Here's my problem : I have a database of individuals (1 individual per row). Each individual belongs to a household (indicated by the variable ID_household
) and is of a certain age (variable age
). What I want to do is to create a new column type
that defines the type of household based on the composition of individuals who form the same household :
- If there are 2 adults (two people of more than 18 years old), the type variable takes the value "couple" ;
- If there are 1 adult and at least 1 minor with a minimum age difference of 15 years = "single parent family" ;
- If there are 2 adults and at least 1 minor with a minimum age difference of 15 years = "couple with children" ;
- If there is a single person = "single person".

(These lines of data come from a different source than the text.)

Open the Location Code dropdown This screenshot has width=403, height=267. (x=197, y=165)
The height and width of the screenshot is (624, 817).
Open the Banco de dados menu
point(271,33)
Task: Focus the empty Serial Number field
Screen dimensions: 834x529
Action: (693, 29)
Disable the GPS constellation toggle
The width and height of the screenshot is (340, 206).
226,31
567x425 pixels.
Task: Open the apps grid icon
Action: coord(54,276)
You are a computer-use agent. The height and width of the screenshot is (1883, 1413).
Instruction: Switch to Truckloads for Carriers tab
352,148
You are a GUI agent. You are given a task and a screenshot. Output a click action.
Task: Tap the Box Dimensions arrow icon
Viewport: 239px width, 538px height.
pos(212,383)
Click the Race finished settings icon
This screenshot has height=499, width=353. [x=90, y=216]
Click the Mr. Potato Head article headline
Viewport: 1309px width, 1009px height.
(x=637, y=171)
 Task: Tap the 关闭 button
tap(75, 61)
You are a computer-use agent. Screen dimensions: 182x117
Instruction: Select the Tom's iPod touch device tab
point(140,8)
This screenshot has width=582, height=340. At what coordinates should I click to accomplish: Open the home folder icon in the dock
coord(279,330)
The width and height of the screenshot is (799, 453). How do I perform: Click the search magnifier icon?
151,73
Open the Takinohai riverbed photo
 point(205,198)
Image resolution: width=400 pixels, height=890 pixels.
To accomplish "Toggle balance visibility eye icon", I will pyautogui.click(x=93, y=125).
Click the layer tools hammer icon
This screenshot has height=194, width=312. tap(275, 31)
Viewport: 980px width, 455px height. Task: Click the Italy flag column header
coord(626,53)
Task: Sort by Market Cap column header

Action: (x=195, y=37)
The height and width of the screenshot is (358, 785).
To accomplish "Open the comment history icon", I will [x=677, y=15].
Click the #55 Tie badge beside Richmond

Here's the script to import the data.
ID_household
and age
are the original columns. type
is the column I want to create, but I don't know how to do :
data <- data.frame(ID_household = c(1, 1, 2, 3, 3, 4, 5, 6, 6, 6, 7, 8, 8, 8, 8, 9, 9, 10, 11, 11, 11, 11),
age = c(31, 29, 36, 24, 34, 42, 19, 39, 6, 9, 42, 4, 6, 29, 34, 41, 12, 51, 26, 27, 1, 3),
type = c("couple", "couple", "single person", "couple", "couple", "single person", "single person",
"single parent family", "single parent family", "single parent family", "single person",
"couple with children", "couple with children", "couple with children", "couple with children",
"single parent family", "single parent family", "single person", "couple with children",
"couple with children", "couple with children", "couple with children"))
data
ID_household age type
1 1 31 couple
2 1 29 couple
3 2 36 single person
4 3 24 couple
5 3 34 couple
6 4 42 single person
7 5 19 single person
8 6 39 single parent family
9 6 6 single parent family
10 6 9 single parent family
11 7 42 single person
12 8 4 couple with children
13 8 6 couple with children
14 8 29 couple with children
15 8 34 couple with children
16 9 41 single parent family
17 9 12 single parent family
18 10 51 single person
19 11 26 couple with children
20 11 27 couple with children
21 11 1 couple with children
22 11 3 couple with children
CodePudding user response:
I would do it by creating the variables regarding kids, adults and age-differences and using case_when()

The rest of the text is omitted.